**Required action:** Copy every entry word for word, but skip the pictures.
○ ○ ○ ○ ○
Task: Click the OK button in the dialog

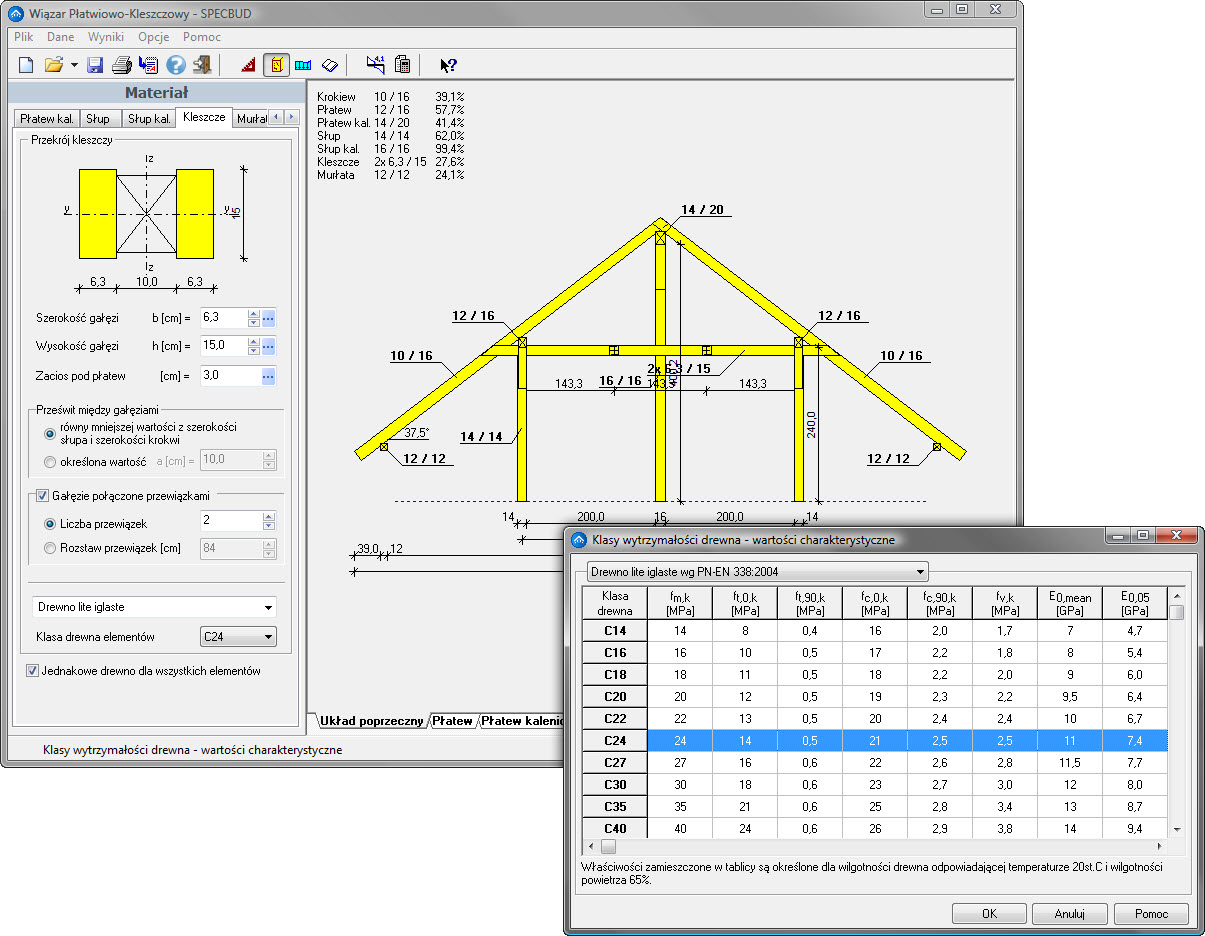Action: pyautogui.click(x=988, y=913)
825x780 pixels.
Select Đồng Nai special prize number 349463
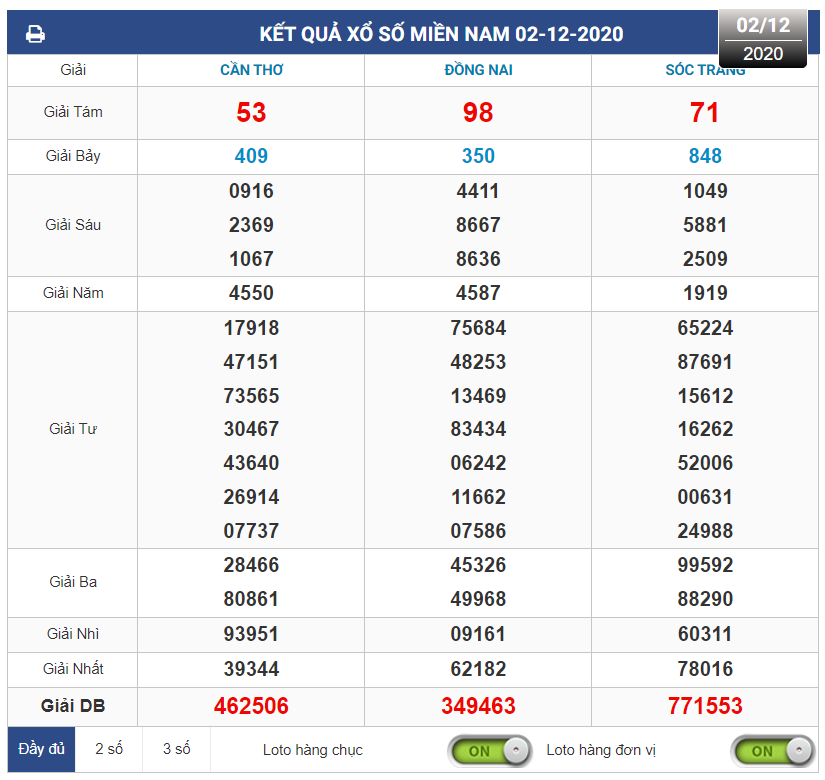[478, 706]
○ ○ ○ ○ ○
**Solved exercise:**
Task: Click the OK button in the dialog

Action: pyautogui.click(x=988, y=913)
825x780 pixels.
Select Đồng Nai special prize number 349463
[478, 706]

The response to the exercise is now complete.